According to Son et al [10], even though the mandible is smaller in the anteroposterior dimension in Class II patients, the lower lip protrusion can occur due to lip incompetence or protruding maxillary incisors pushing the lower lip downward and forward. In such cases, reducing maxillary protrusion alone may be sufficient to secure lower lip retraction. However, mandibular extraction orthodontics or posterior movement of point B through ASO in Class II patients may lead to excessive retrusion of the lower lip, resulting in an unesthetic outcome [13]. Mandibular ASO may be indicated in cases where the IMPA is not large, but the mandibular incisors exhibit severe extrusion despite being upright, requiring bodily movement and intrusion, or when there are concerns about gingival recession. However, in mandibular ASO for Class II patients with a large IMPA, counterclockwise rotation of point B is often necessary, which can make surgical technique difficult and potentially lead to unsatisfactory outcomes [13]. The current study findings suggest that although ANB was normalized, increased selective retraction of point A than of point B was not observed in the ASO group, primarily due to technical difficulties in B-point-oriented counterclockwise rotation of the mandibular anterior segment.
Therefore, in Class II patients with a normal Spee curve in the mandibular incisors, where sufficient movement of the maxillary incisors through the ASO is expected to enhance facial esthetics, it is advisable to consider orthodontic treatment in the mandible to improve IMPA while maximizing the preservation of point B, rather than opting for mandibular ASO.

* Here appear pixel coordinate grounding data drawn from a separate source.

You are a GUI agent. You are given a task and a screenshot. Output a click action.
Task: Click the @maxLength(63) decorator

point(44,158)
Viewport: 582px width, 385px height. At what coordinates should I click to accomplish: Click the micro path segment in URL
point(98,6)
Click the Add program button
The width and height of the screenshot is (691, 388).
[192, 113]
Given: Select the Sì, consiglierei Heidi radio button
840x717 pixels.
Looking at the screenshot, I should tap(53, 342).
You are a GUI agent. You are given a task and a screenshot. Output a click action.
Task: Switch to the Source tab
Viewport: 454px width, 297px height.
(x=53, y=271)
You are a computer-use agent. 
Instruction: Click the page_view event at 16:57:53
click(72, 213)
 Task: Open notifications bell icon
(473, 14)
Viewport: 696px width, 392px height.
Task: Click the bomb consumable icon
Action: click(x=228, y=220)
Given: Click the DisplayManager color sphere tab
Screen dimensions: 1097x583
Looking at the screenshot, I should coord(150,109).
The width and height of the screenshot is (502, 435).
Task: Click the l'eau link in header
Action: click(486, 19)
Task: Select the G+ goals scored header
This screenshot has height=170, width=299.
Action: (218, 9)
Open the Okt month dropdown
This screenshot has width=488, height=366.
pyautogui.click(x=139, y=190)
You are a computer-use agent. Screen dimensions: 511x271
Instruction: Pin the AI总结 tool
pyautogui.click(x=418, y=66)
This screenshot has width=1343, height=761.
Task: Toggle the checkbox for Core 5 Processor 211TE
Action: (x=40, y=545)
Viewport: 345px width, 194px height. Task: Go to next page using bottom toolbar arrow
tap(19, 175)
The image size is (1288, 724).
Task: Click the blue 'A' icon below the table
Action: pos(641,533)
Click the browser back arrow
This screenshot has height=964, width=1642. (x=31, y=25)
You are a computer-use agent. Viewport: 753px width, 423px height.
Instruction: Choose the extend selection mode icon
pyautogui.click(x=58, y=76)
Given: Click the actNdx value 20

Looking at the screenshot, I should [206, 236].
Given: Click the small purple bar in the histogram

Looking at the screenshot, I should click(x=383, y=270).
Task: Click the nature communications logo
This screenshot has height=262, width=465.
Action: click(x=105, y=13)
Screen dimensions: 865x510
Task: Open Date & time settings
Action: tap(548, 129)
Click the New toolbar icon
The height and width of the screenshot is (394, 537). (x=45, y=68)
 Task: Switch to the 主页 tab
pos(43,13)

While this study did not include cases of ASO in the maxilla and lower full arch distalization, if the treatment plan requires retracting the maxillary incisor roots by approximately 4.6 mm (average in this study) and retroclining the mandibular incisors by approximately Δ -10.40° (average in this study), a suitable approach could involve ASO in the maxilla and total arch distalization using TADs in the mandible (Online Resource Fig. 1).
Despite its strength, one notable limitation of this study is that the pretreatment conditions of patients undergoing ASO and NASO did not completely align in terms of SNA, ANB, and IMPA. The ASO group exhibited a more pronounced skeletal Class II tendency in the pretreatment measurements. Therefore, we posit that with an increase in sample size and the inclusion of more borderline cases, a more comprehensive analysis of hard tissue changes in patients undergoing ASO compared to those undergoing NASO can be achieved.